Problem details
Copy out the lines of the records below word for word, starting at the line that contains "Click the Thru 2-2026 column header" and stopping after the line that contains "Instruction: Click left arrow in 广播会议区 panel". Leave out the pictures.
==== Data lines ====
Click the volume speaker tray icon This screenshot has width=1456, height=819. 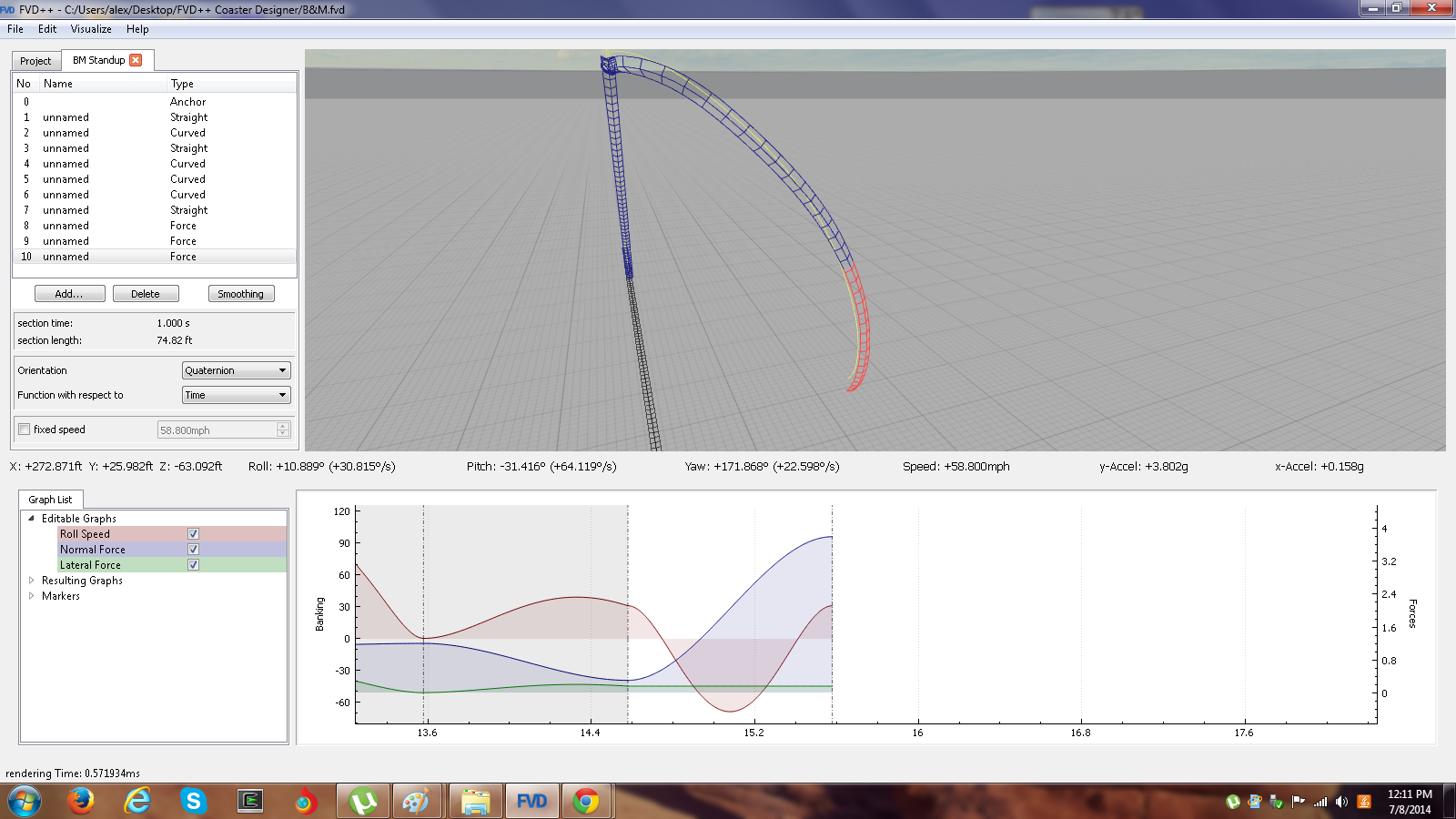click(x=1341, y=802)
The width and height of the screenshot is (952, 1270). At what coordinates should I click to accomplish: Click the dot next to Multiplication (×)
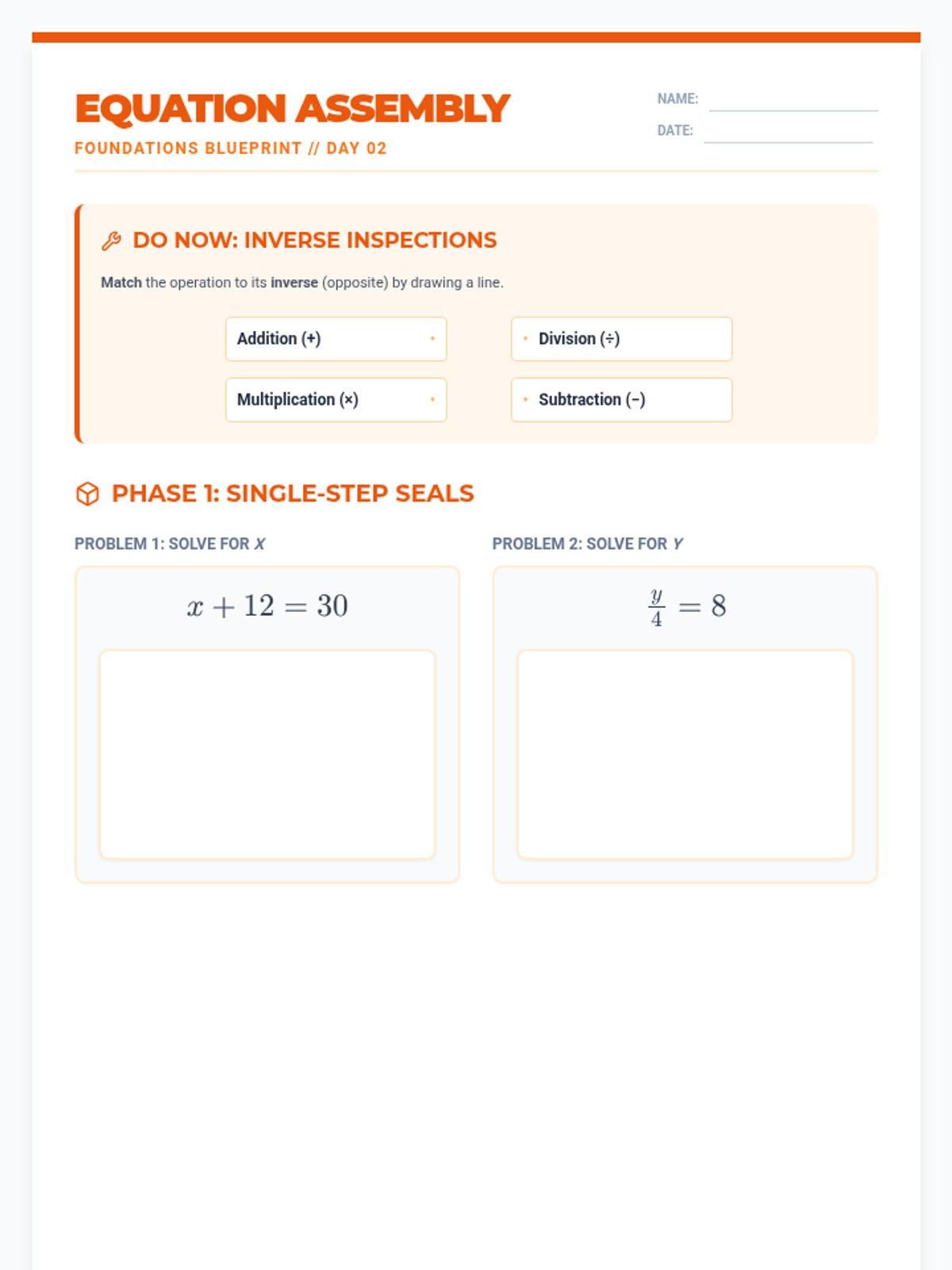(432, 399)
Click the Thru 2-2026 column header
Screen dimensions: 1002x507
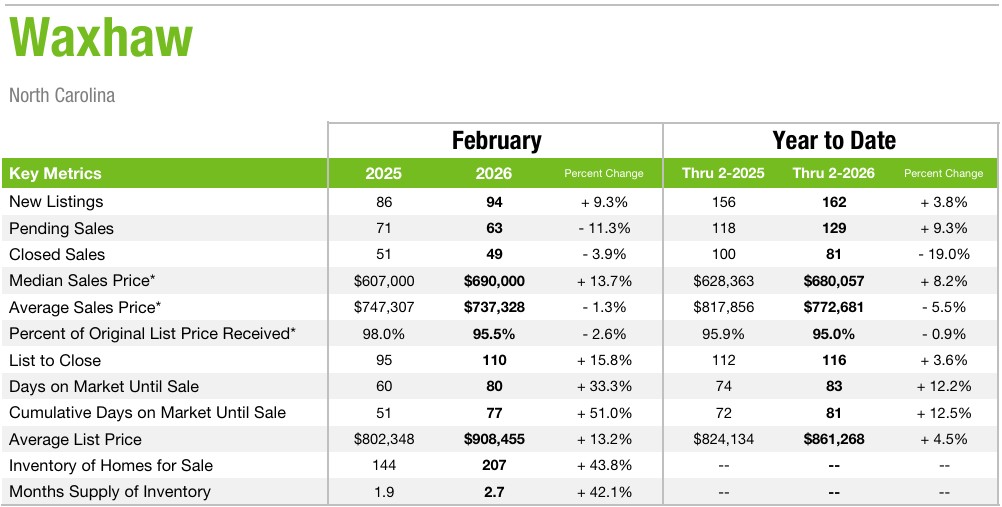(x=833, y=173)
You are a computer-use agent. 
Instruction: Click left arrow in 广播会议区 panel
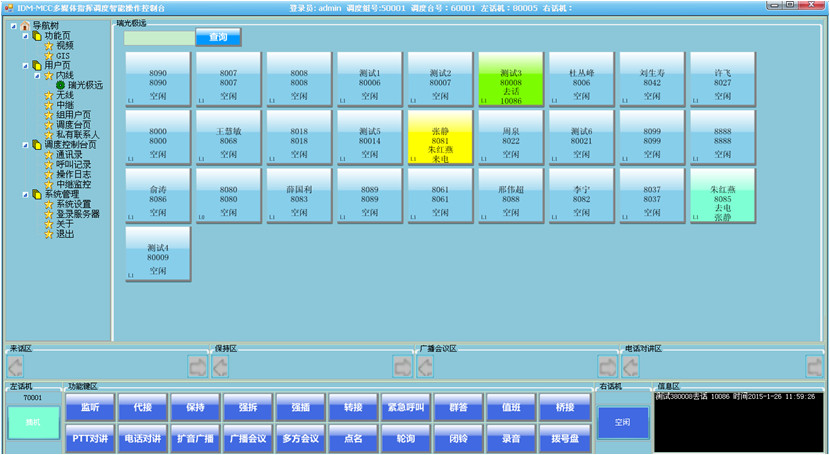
====
==== Data lines ====
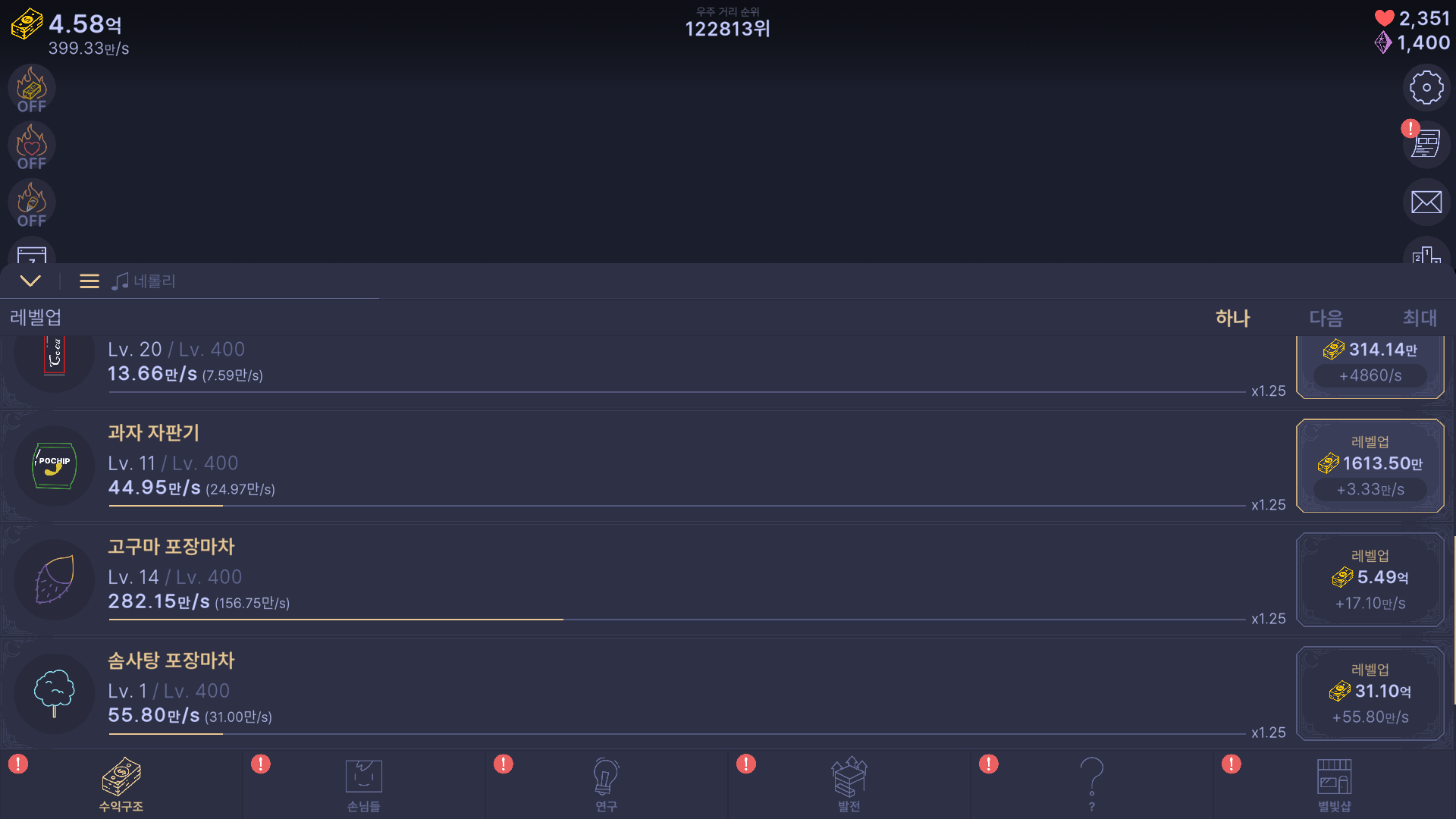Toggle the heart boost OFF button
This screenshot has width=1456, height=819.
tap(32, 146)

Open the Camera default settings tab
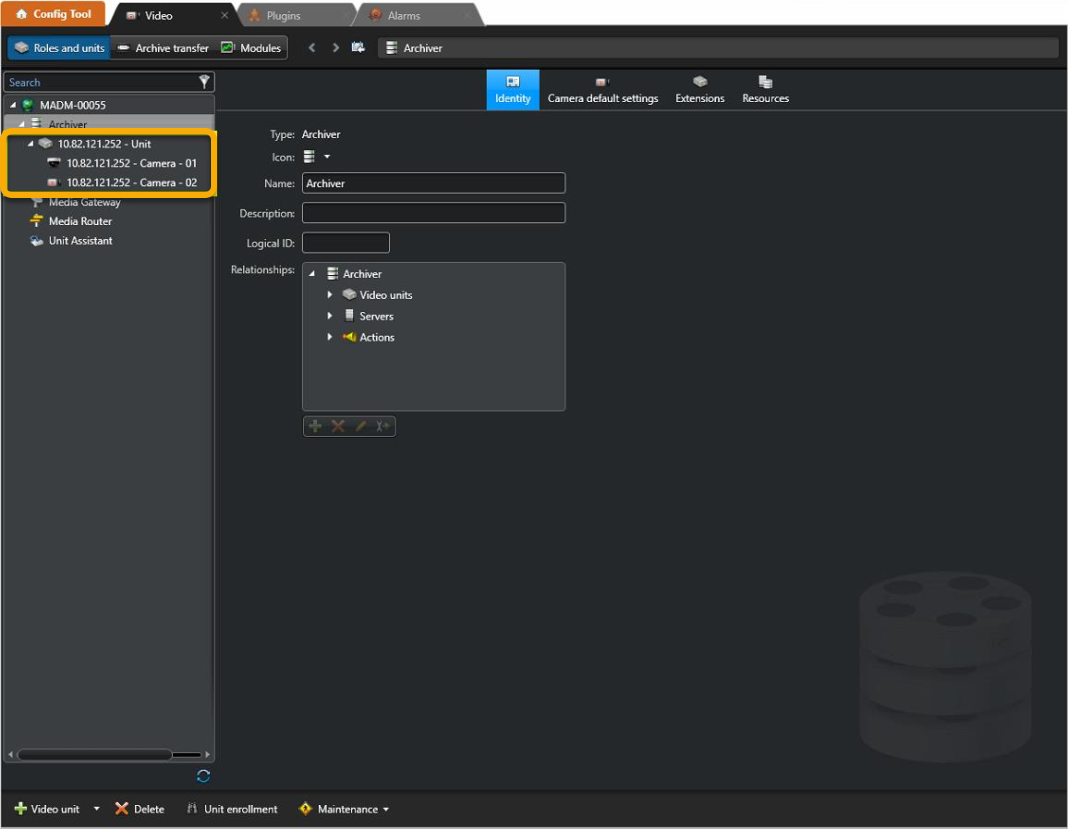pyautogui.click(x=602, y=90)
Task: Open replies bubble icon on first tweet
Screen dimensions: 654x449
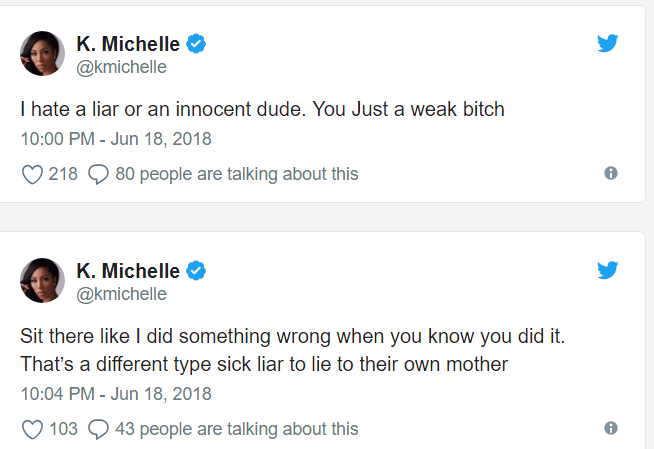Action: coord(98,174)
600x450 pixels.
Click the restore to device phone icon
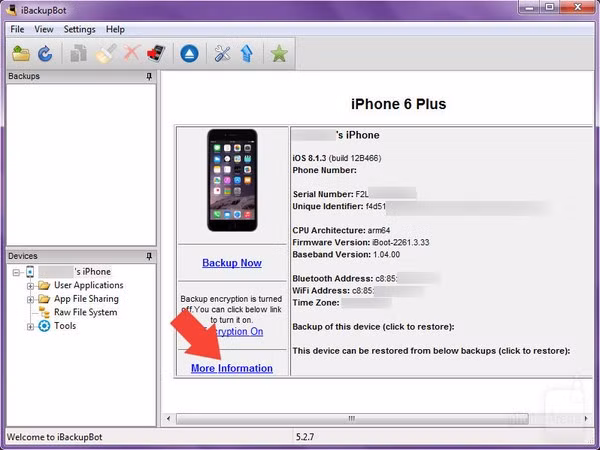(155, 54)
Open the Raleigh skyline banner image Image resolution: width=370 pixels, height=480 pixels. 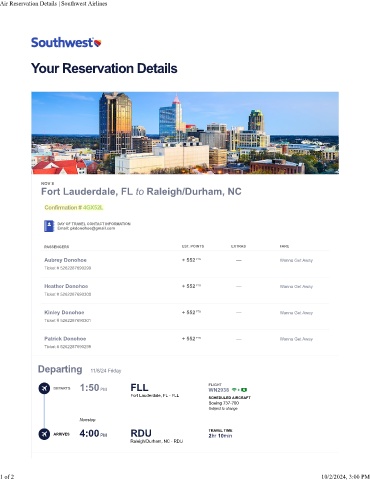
====
==== Data lines ====
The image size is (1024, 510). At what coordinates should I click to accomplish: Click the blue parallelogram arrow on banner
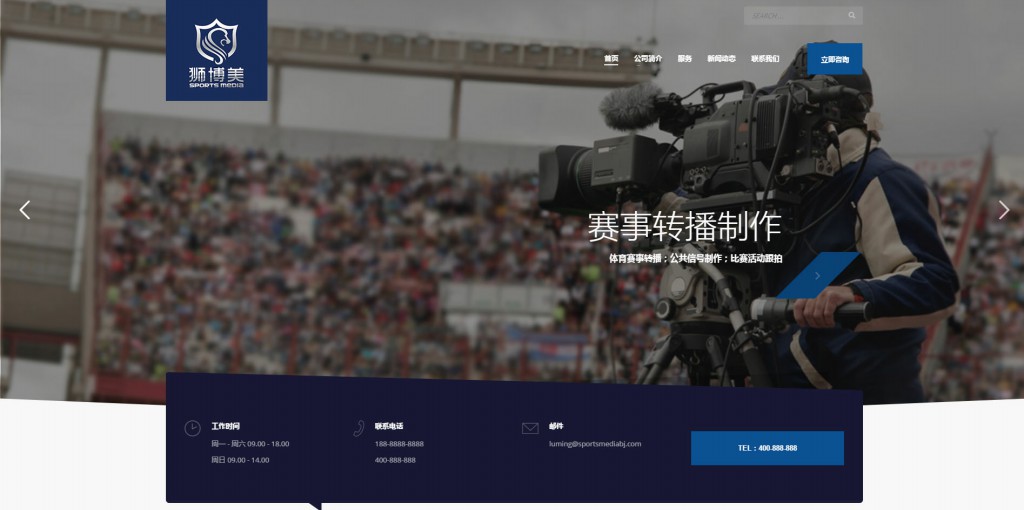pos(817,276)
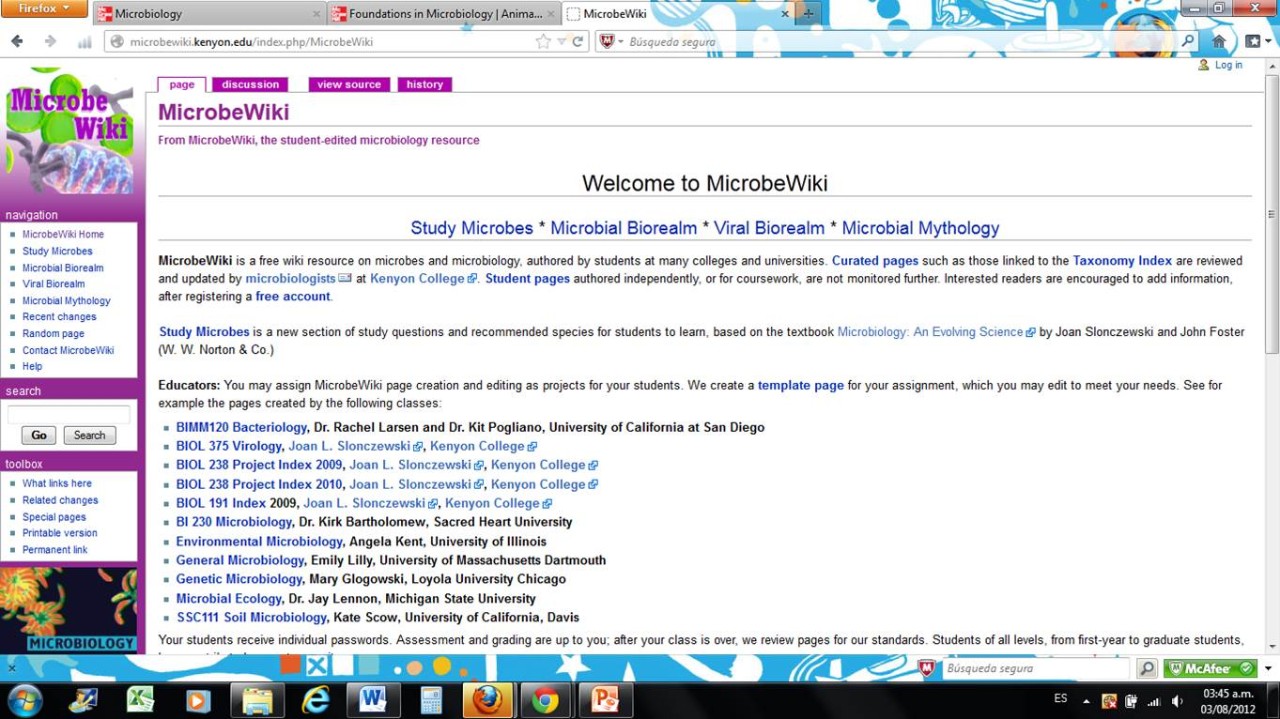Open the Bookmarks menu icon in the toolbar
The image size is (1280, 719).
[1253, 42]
====
Written answer
Click the Thru 2-2026 column header
Screen dimensions: 1002x507
(x=833, y=173)
You are a computer-use agent. 
Instruction: Click left arrow in 广播会议区 panel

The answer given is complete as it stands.